**Your instructions**
Copy the rows below word for word.

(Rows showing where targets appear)
>> Start

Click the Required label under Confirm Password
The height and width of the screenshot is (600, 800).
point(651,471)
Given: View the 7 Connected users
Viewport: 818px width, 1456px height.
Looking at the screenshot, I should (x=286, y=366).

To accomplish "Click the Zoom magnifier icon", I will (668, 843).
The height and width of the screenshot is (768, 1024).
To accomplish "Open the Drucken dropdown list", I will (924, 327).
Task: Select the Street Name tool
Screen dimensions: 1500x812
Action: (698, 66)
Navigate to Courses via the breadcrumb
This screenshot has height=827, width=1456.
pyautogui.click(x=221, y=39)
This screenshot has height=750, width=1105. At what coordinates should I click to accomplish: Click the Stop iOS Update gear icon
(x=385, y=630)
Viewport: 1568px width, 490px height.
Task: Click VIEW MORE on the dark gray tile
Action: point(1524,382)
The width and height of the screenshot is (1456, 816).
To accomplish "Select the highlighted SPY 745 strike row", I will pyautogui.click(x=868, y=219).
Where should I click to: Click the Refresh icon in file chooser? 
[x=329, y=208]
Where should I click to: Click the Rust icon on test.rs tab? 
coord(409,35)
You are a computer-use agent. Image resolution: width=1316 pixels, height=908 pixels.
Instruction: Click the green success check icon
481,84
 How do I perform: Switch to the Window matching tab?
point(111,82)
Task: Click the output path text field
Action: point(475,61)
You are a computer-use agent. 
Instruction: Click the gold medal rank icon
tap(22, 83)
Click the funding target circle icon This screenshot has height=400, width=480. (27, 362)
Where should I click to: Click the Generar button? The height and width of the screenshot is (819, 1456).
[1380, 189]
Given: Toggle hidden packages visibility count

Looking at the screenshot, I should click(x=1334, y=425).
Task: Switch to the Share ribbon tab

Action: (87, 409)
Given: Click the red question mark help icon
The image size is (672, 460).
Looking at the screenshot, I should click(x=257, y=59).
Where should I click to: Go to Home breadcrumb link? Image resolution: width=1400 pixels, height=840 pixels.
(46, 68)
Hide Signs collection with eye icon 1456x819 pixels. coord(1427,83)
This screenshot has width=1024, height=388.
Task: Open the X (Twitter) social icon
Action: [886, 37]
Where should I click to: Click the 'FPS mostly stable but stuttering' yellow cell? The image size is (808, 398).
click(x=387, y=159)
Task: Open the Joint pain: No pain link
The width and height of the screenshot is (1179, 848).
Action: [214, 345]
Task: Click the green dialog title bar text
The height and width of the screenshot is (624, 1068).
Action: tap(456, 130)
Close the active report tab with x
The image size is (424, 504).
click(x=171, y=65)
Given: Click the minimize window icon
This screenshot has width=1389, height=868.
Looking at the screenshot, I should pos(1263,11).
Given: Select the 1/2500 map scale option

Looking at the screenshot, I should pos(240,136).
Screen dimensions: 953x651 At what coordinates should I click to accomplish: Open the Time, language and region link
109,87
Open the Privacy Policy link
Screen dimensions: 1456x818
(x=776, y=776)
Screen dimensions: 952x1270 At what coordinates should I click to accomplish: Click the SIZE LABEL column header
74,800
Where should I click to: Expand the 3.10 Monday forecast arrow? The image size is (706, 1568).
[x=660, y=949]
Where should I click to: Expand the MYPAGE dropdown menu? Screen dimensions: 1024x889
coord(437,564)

>> End

**Answer to this task**
Click the Required label under Confirm Password
The height and width of the screenshot is (600, 800).
point(651,471)
Given: View the 7 Connected users
Viewport: 818px width, 1456px height.
Looking at the screenshot, I should (x=286, y=366).

To accomplish "Click the Zoom magnifier icon", I will (668, 843).
The height and width of the screenshot is (768, 1024).
To accomplish "Open the Drucken dropdown list", I will (924, 327).
Task: Select the Street Name tool
Screen dimensions: 1500x812
Action: (698, 66)
Navigate to Courses via the breadcrumb
This screenshot has height=827, width=1456.
pyautogui.click(x=221, y=39)
This screenshot has height=750, width=1105. At what coordinates should I click to accomplish: Click the Stop iOS Update gear icon
(x=385, y=630)
Viewport: 1568px width, 490px height.
Task: Click VIEW MORE on the dark gray tile
Action: point(1524,382)
The width and height of the screenshot is (1456, 816).
To accomplish "Select the highlighted SPY 745 strike row", I will pyautogui.click(x=868, y=219).
Where should I click to: Click the Refresh icon in file chooser? 
[x=329, y=208]
Where should I click to: Click the Rust icon on test.rs tab? 
coord(409,35)
You are a computer-use agent. Image resolution: width=1316 pixels, height=908 pixels.
Instruction: Click the green success check icon
481,84
 How do I perform: Switch to the Window matching tab?
point(111,82)
Task: Click the output path text field
Action: point(475,61)
You are a computer-use agent. 
Instruction: Click the gold medal rank icon
tap(22, 83)
Click the funding target circle icon This screenshot has height=400, width=480. (27, 362)
Where should I click to: Click the Generar button? The height and width of the screenshot is (819, 1456).
[1380, 189]
Given: Toggle hidden packages visibility count

Looking at the screenshot, I should click(x=1334, y=425).
Task: Switch to the Share ribbon tab

Action: (87, 409)
Given: Click the red question mark help icon
The image size is (672, 460).
Looking at the screenshot, I should click(x=257, y=59).
Where should I click to: Go to Home breadcrumb link? Image resolution: width=1400 pixels, height=840 pixels.
(46, 68)
Hide Signs collection with eye icon 1456x819 pixels. coord(1427,83)
This screenshot has width=1024, height=388.
Task: Open the X (Twitter) social icon
Action: [886, 37]
Where should I click to: Click the 'FPS mostly stable but stuttering' yellow cell? The image size is (808, 398).
click(x=387, y=159)
Task: Open the Joint pain: No pain link
The width and height of the screenshot is (1179, 848).
Action: [214, 345]
Task: Click the green dialog title bar text
The height and width of the screenshot is (624, 1068).
Action: tap(456, 130)
Close the active report tab with x
The image size is (424, 504).
click(x=171, y=65)
Given: Click the minimize window icon
This screenshot has width=1389, height=868.
Looking at the screenshot, I should pos(1263,11).
Given: Select the 1/2500 map scale option

Looking at the screenshot, I should pos(240,136).
Screen dimensions: 953x651 At what coordinates should I click to accomplish: Open the Time, language and region link
109,87
Open the Privacy Policy link
Screen dimensions: 1456x818
(x=776, y=776)
Screen dimensions: 952x1270 At what coordinates should I click to accomplish: Click the SIZE LABEL column header
74,800
Where should I click to: Expand the 3.10 Monday forecast arrow? The image size is (706, 1568).
[x=660, y=949]
Where should I click to: Expand the MYPAGE dropdown menu? Screen dimensions: 1024x889
coord(437,564)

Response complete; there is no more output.